Les conséquences du renversement de l’arrêt Roe v. Wade sont donc déjà bien tangibles et elles sont appelées à s’aggraver.
Entre légiférer sur l’avortement et sur la contraception, il n’y aura qu’un tout petit pas pour les républicains.
Une carte parue dans Le Monde permet d’ailleurs de constater en un coup d’œil l’ampleur des dégâts et de la menace qui plane sur une inquiétante quantité d’États.
Les États qui (pour l’instant) autorisent toujours l’interruption volontaire de grossesse doivent donc se partager la totalité de la demande, ce qui augmente considérablement les temps d’attente. Des femmes doivent aussi s’absenter du travail et organiser des séjours dans des États voisins.
Un marché noir de pilule abortive s’organise à grands risques pour les personnes qui y ont recours.
Certaines femmes dont la grossesse est risquée sont même forcées d’attendre de courir un grave danger avant d’être autorisées à se présenter à l’hôpital.
« Le caractère sacré de la vie », avez-vous dit?

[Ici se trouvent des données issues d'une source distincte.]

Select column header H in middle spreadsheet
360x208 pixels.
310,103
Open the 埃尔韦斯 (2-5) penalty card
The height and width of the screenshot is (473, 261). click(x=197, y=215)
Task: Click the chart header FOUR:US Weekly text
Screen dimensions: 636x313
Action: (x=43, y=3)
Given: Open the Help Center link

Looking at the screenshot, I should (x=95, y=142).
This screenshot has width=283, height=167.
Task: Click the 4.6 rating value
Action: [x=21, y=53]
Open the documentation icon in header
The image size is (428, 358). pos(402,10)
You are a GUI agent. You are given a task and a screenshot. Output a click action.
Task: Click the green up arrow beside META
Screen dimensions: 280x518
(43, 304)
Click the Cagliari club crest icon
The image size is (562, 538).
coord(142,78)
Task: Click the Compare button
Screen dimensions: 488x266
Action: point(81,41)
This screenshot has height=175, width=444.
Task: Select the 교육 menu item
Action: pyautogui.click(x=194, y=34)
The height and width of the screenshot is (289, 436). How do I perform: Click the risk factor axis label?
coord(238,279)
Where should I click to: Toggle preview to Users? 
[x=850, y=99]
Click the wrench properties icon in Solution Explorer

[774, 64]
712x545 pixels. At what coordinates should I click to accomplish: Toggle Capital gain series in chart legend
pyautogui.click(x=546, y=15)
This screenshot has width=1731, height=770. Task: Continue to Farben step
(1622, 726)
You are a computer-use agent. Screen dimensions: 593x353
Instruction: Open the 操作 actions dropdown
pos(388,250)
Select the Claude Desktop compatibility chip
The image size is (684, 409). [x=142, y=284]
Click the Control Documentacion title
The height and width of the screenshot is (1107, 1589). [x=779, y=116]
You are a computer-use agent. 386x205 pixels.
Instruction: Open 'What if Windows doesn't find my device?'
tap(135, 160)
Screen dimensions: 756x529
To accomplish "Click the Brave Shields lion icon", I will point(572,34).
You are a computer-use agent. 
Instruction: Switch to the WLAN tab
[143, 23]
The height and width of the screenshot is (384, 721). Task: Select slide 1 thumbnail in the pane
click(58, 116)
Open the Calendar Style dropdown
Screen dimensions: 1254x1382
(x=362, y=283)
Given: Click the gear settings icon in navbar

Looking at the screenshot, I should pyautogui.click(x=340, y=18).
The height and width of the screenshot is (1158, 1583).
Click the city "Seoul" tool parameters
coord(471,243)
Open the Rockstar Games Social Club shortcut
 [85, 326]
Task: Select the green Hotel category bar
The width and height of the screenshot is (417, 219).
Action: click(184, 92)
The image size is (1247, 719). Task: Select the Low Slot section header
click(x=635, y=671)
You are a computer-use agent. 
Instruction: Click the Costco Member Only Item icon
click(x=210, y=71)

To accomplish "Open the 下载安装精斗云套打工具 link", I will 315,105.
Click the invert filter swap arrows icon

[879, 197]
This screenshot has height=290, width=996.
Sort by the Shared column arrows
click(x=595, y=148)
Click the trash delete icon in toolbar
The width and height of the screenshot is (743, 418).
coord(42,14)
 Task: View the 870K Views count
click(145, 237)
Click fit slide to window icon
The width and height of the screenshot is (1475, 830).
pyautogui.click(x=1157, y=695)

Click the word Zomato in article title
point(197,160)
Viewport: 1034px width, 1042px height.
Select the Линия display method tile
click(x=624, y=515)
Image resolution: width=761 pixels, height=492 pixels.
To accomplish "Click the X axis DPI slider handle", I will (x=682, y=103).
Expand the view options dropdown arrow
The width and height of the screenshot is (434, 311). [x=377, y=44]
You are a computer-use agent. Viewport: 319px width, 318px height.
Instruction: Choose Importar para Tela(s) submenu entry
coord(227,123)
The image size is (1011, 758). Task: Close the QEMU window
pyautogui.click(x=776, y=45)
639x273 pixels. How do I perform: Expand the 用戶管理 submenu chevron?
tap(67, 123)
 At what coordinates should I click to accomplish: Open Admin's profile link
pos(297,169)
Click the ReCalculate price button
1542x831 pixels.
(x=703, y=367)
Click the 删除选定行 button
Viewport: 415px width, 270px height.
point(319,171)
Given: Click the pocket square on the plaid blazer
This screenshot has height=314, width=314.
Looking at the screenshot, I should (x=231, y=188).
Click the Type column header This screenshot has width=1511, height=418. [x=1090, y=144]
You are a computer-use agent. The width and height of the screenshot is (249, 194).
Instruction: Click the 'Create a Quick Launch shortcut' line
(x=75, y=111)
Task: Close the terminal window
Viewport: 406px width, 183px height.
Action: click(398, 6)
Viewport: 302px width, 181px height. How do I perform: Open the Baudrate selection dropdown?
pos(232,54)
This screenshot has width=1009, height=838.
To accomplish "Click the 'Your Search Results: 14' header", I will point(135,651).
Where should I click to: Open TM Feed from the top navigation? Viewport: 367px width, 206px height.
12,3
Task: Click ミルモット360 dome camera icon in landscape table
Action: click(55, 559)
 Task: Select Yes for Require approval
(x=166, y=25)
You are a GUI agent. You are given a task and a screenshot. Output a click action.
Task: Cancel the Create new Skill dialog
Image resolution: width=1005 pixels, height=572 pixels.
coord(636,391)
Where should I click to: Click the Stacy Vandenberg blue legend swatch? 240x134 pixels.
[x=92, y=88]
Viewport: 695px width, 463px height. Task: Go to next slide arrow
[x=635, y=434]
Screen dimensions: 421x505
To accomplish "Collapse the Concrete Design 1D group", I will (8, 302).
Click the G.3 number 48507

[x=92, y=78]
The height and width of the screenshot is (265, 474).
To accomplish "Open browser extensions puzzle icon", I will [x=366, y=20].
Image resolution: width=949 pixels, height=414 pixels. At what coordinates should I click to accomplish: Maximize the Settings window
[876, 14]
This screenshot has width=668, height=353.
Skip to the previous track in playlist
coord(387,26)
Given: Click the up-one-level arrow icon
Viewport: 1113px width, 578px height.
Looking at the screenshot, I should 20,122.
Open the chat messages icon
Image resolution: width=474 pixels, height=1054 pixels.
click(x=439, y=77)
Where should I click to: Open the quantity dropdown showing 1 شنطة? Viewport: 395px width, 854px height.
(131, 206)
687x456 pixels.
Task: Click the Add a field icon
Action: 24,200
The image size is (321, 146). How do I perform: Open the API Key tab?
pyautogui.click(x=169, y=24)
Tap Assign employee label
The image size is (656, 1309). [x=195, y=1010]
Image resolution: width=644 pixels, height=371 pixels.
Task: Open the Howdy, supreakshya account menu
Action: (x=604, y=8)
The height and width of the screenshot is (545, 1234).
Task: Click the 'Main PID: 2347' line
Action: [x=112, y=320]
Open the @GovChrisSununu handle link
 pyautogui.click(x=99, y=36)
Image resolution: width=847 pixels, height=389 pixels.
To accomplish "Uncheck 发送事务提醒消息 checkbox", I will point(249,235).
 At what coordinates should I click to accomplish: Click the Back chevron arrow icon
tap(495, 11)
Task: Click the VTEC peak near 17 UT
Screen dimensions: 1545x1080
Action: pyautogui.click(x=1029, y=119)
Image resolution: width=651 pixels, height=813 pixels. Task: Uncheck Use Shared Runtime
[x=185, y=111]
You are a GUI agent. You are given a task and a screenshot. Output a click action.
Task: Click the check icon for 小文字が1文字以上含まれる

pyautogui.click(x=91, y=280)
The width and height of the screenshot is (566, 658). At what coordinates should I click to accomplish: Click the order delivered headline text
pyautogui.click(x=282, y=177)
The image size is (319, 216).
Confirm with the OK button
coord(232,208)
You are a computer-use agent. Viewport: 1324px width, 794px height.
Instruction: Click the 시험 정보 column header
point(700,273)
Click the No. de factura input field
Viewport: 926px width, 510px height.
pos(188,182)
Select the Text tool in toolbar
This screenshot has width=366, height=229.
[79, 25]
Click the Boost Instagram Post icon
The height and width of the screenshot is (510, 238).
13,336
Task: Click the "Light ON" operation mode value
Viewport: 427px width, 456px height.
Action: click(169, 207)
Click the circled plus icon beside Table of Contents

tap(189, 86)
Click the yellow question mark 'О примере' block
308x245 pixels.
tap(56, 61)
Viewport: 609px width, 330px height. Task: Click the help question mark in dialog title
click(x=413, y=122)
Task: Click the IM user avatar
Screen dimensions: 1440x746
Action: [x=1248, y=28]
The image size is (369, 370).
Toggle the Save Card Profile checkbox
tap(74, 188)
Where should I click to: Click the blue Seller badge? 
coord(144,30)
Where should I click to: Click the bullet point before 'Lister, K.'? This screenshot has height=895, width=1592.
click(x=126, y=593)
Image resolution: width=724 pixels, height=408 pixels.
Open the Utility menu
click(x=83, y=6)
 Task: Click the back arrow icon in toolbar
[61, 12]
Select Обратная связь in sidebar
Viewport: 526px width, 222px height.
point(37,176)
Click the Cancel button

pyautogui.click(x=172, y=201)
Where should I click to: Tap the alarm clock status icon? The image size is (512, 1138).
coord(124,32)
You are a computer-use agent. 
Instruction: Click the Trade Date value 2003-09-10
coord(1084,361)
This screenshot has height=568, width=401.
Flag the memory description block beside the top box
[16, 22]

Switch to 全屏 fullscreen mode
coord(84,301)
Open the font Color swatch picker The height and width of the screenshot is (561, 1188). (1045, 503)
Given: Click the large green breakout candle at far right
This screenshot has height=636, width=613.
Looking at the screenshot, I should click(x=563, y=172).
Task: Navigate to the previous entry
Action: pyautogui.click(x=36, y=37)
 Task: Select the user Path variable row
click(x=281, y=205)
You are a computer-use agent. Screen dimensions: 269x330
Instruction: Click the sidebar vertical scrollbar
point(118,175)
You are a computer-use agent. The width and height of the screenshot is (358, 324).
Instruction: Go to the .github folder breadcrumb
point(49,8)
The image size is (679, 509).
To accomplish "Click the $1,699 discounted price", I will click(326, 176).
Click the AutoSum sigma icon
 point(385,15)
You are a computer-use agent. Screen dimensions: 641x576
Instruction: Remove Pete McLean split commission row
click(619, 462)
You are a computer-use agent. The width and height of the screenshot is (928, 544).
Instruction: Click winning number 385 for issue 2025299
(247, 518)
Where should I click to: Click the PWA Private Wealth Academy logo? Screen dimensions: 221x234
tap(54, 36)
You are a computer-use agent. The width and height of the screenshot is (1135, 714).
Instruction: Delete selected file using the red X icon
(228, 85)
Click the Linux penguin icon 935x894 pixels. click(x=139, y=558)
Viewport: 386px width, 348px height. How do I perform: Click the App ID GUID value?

Quelle arrogance!
Et ici?
Au Canada et au Québec, le recul des droits des femmes aux États-Unis en matière d’avortement a des répercussions certaines, notamment parce qu’il galvanise le camp anti-choix et a mis les activistes pro-choix sur un pied d’alerte, tel qu’en atteste la spécialiste Louise Langevin, avocate et professeure titulaire à l’Université Laval,
Par ailleurs, en entrevue à Radio-Canada, Me Langevin souligne l’iniquité qui existe entre les provinces canadiennes en matière de points d’accès. Elle soulève que dans la ville de Québec, une personne qui veut bénéficier d’un avortement devra subir une attente de minimum cinq semaines avant d’obtenir un premier rendez-vous.
Le recul américain galvanise le camp anti-choix et a mis les activistes pro-choix sur un pied d’alerte
Même son de cloche du côté de plusieurs spécialistes et groupes militants, qui décrient l’idée, évoquée par la ministre responsable de la Condition féminine Martine Biron, de mettre en place une loi sur l’avortement au Québec, ce qui risquerait, au contraire, d’accroitre inutilement les restrictions.
S’il est réellement préoccupé par la santé sexuelle et reproductive, le gouvernement pourrait déjà commencer par la base en écoutant les revendications des femmes et des groupes féministes, et en se penchant sur l’attente faramineuse du côté de la médecine familiale.
L’accès aux soins de santé demeure un réel enjeu en matière d’équité sociale et de genre, même si notre système est plus démocratisé qu’aux États-Unis. Ne commettons pas l’erreur de baisser la garde et voyons plutôt le vécu des Américain·es comme un retentissant signal d’alarme.